What am I looking for in a Monitoring Solution?






This is a Canonical Question about Monitoring Software.



Also Related: What tool do you use to monitor your servers?




I need to monitor my servers; what do I need to consider when deciding on a monitoring solution?



Answer



There are a lot of monitoring solutions out there. Everyone has their preference and each business has its own needs, so there is no correct answer. However, I can help you figure out what you might want to look for in choosing a monitoring solution.





In general monitoring systems serve two primary purposes. The first is to collect and store data over time. For example, you might want to collect CPU utilization and graph it over time. The second purpose is to alert when things are either not responding or are not within certain thresholds. For example, you might want alerts if a certain server can't be reached by pings or if CPU utilization is above a certain percentage. There are also log monitoring systems such as Splunk but I am treating those as separate for this.



These two primary roles sometimes come in a single product, other times and more common is to have a product dedicated to each purpose.






Pollers:
All monitoring systems need some sort of poller to collect the data. Not all data is collected in the same way. You should look at your environment and decide what data you need and how it might be collected. Then make sure the monitoring system you choose supports what you need. Some common methods include:




  • SNMP (Simple Network Management Protocol)

  • WMI (Windows Management Instrumentation)

  • Running Scripts (For example, running a script on the machine that is being monitored or running a script from the monitoring box itself which uses its own polling method). These can include things like Bash Scripts, Perl Scripts, executable, and Powershell Scripts

  • Agent Based Monitoring. With these a process runs on each client and collects that data. This data is either pushed to the monitoring server or the monitoring server polls the agent. Some admins are okay with Agents, others don't like them as it can leave a larger footprint on the server being monitored.

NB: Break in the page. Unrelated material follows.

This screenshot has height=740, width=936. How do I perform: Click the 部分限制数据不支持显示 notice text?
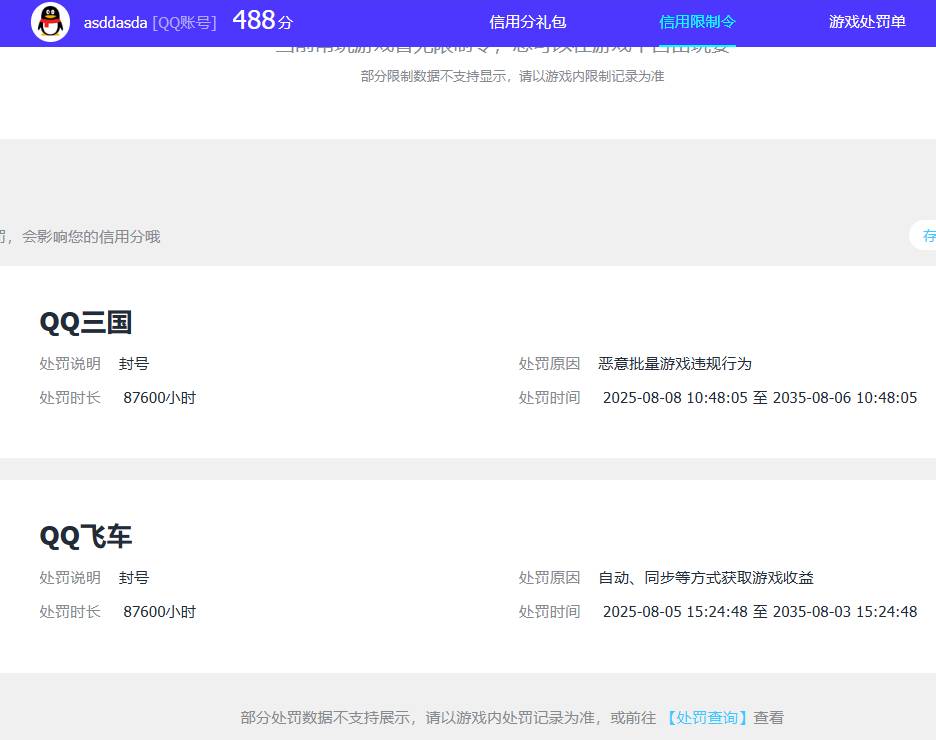point(512,76)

  • Focused APIs (i.e. VMWare API or the ability to run SQL queries)




If you have mostly one OS in your environment or a primary OS, certain systems might have more options that others.



Configuration:
In monitoring systems there tends to be a lot of object reuse. For example, you want to monitor a certain application such as Apache or IIS on a bunch of servers. Or you want certain thresholds to apply to groups of servers. You might also have certain groups of people to be "on call". Therefore a good templating system is vital to a monitor system.



The configuration is generally done through a user interface or text files. The user interface option will generally be easier, but text files tend to be better for reuse and variables. So depending on your IT staff you might prefer simplicity over power.



User Interface:
The most common interface for monitoring systems these days is a web interface. Some things to evaluate in regards to the web interface are:





  • Good overviews

  • Good detail pages

  • Speed (When you need to find information in crisis mode a slow interface can be very frustrating

  • General feeling. You will spend a lot of time in the interface, if it feels clunky your IT staff will feel resistant to using it

  • Customization. Every organization has certain things that are important, and other things that are not. It is important to be able to customize it to your needs



Alerting Engine:
The alerting engine has to be flexible and reliable. There are lots of different ways to be notified including:





  • SMS

  • Email

  • Phone

  • Other things like IM/Jabber



Other features to look for are:




  • Escalations (Notify someone if the other person has not acknowledged or fixed the alert)


  • Rotations and Shifts

  • Groups (Certain groups need to be notified of certain things)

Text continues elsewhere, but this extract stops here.